* _Your task_:
Set down every line of the listing below word for word. Leave the pictures out.

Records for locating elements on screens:
»»
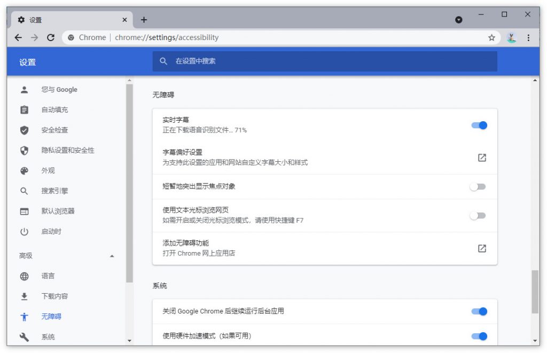
Task: Click the 安全检查 shield icon
Action: [24, 130]
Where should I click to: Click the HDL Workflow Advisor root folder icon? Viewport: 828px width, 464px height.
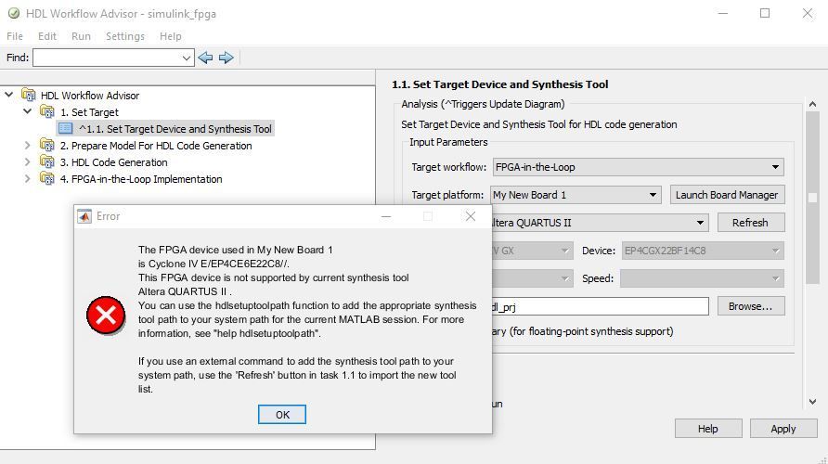tap(29, 96)
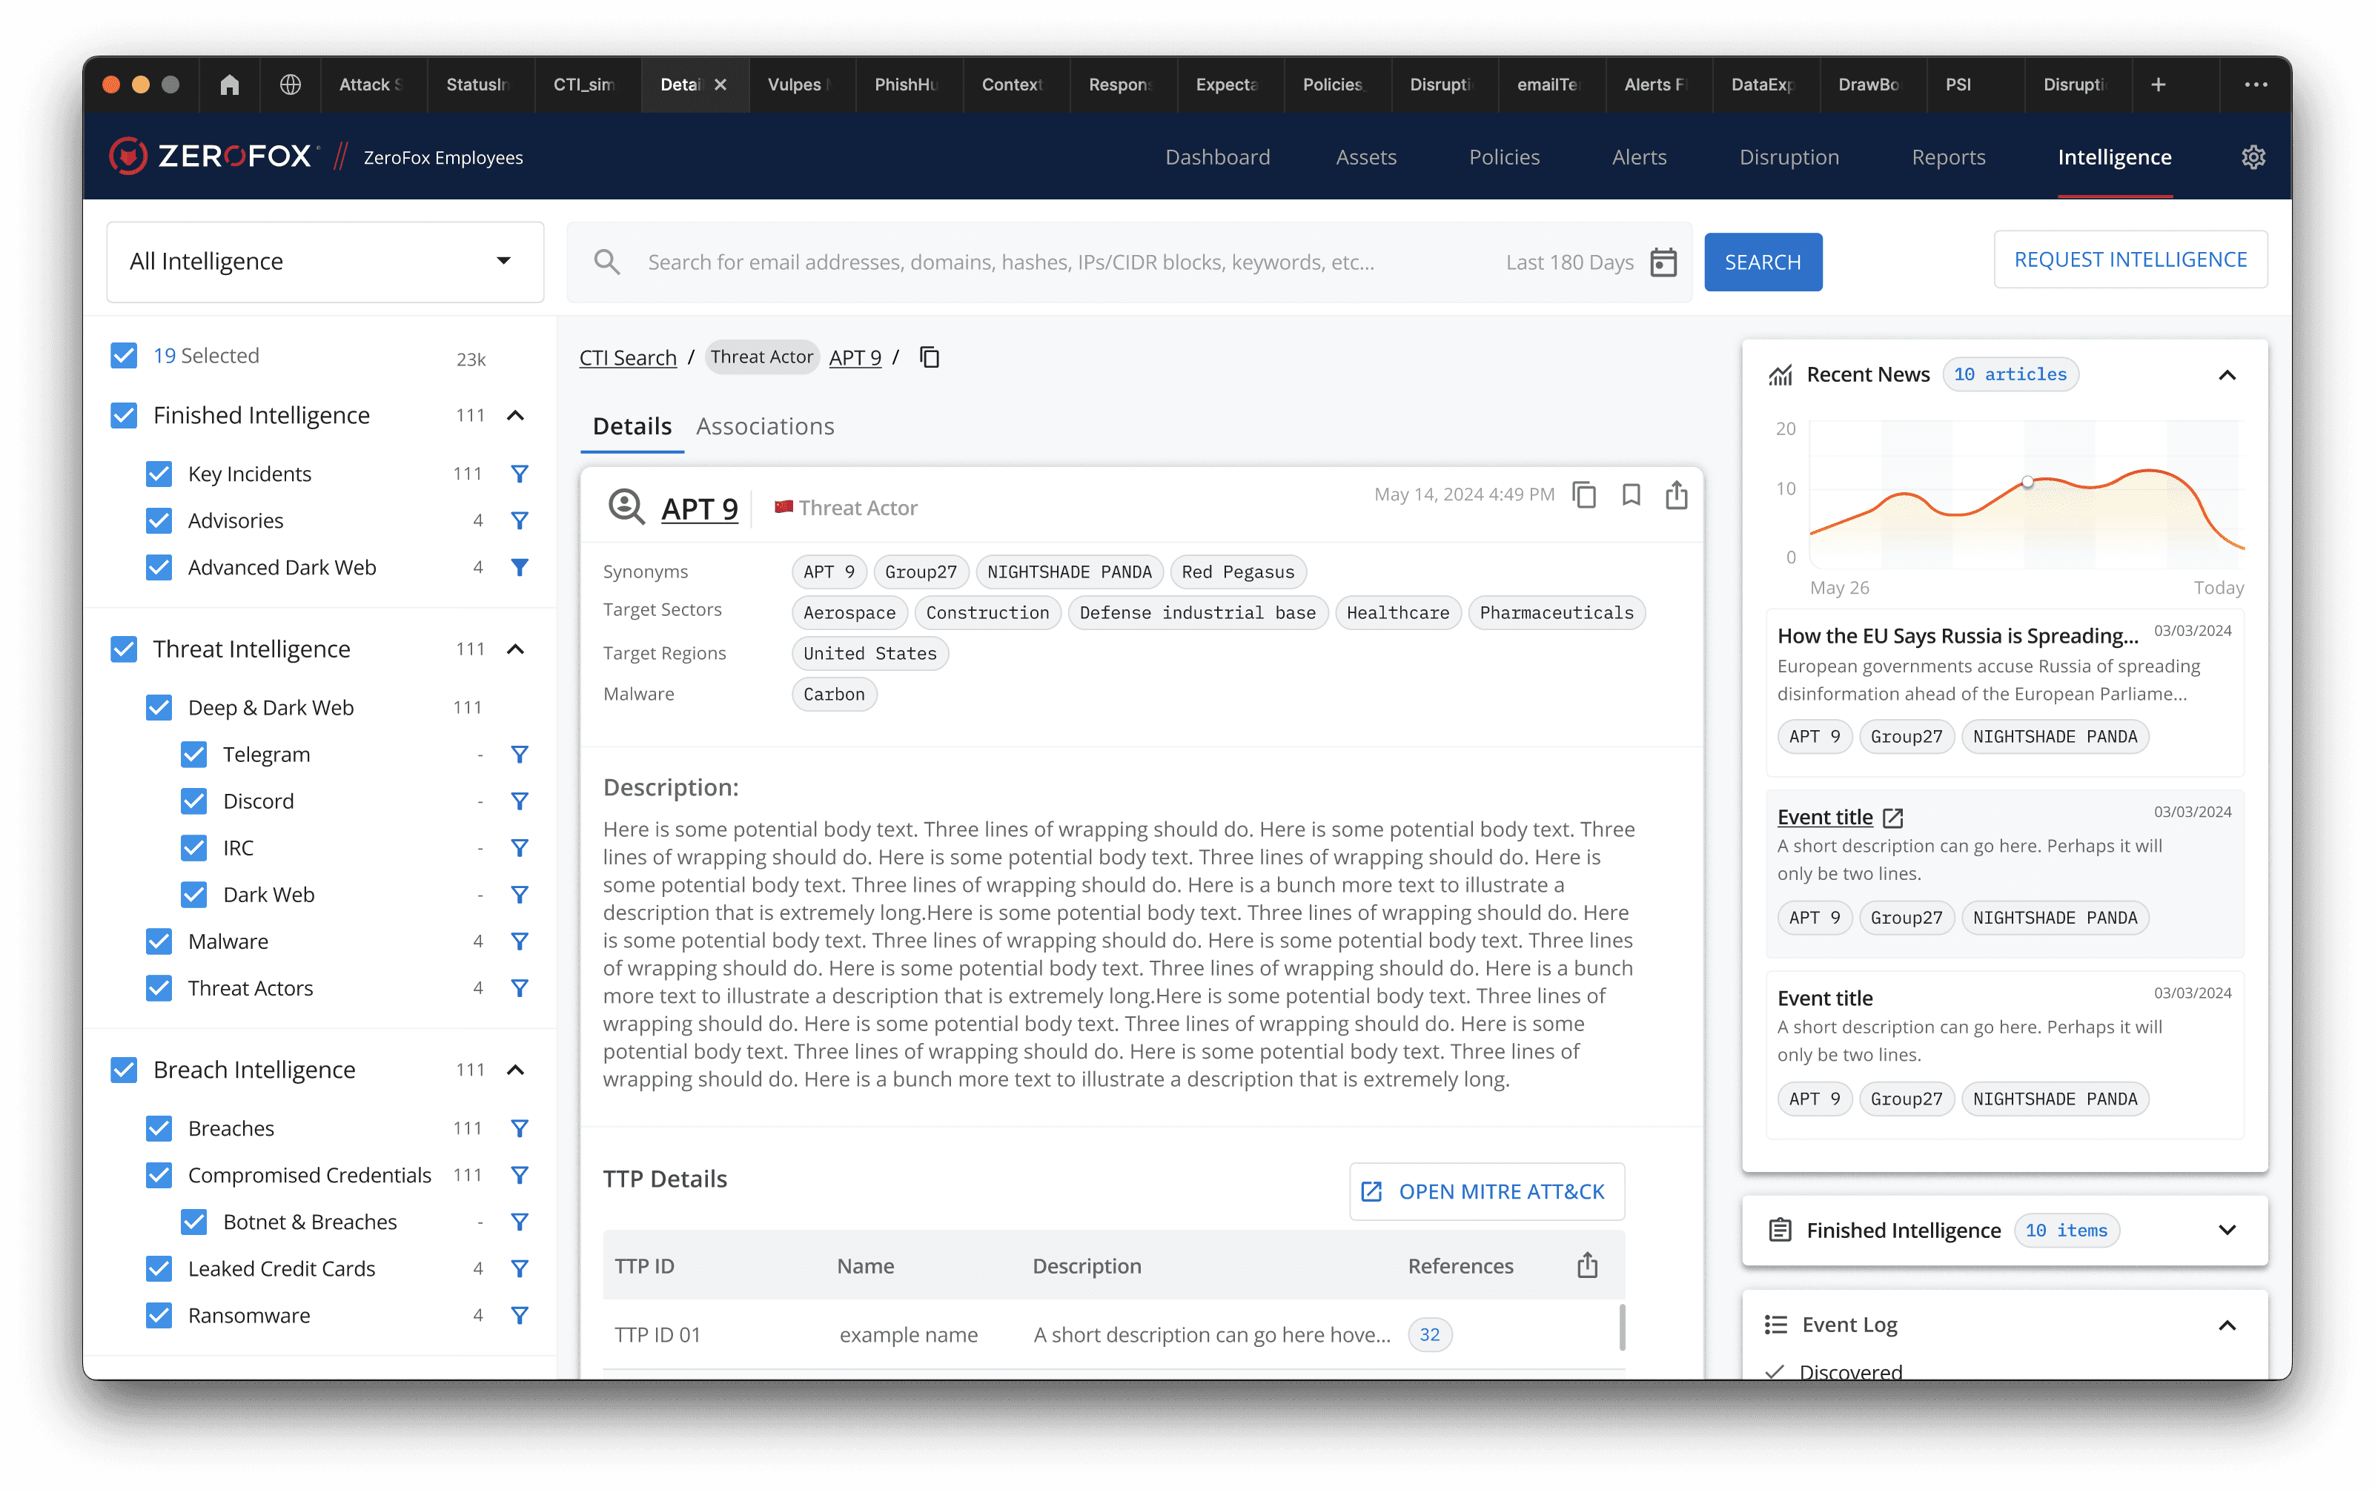Open the All Intelligence dropdown

tap(324, 261)
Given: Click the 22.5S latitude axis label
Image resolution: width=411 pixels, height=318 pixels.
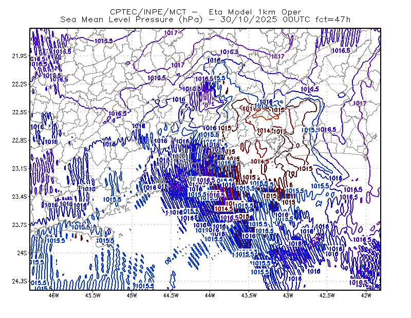Looking at the screenshot, I should click(20, 112).
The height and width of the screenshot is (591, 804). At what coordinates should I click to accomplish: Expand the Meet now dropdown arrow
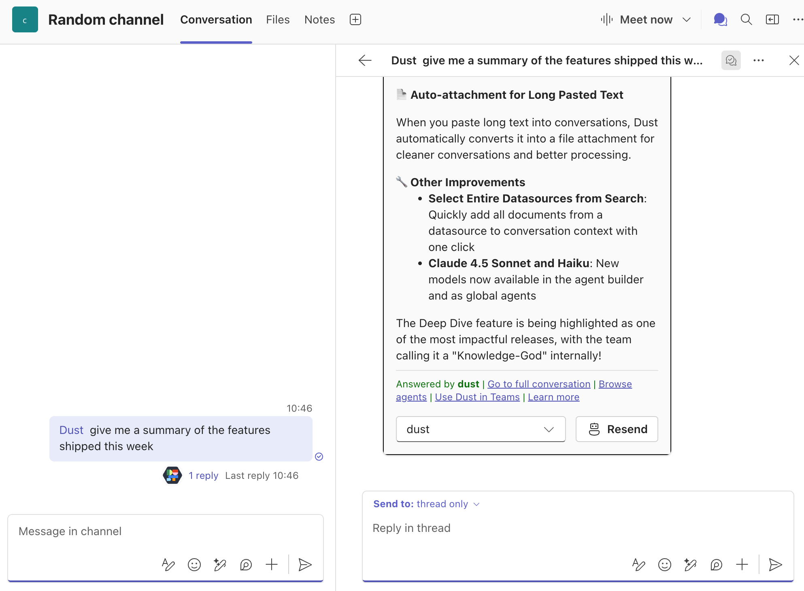tap(687, 19)
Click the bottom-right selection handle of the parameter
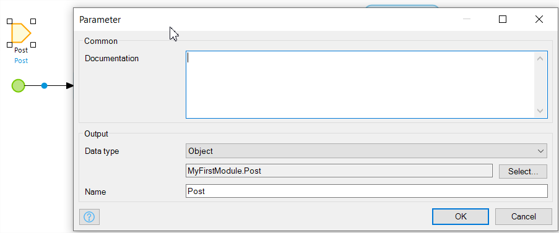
««
* _Solved problem_:
Task: Click the 安全检查 shield icon
Action: [24, 130]
Where should I click to: Click the HDL Workflow Advisor root folder icon? Viewport: 828px width, 464px height.
tap(29, 96)
Open the All Intelligence dropdown

tap(324, 261)
Given: Click the 22.5S latitude axis label
Image resolution: width=411 pixels, height=318 pixels.
Looking at the screenshot, I should click(20, 112).
The height and width of the screenshot is (591, 804). At what coordinates should I click to accomplish: Expand the Meet now dropdown arrow
tap(687, 19)
Click the bottom-right selection handle of the parameter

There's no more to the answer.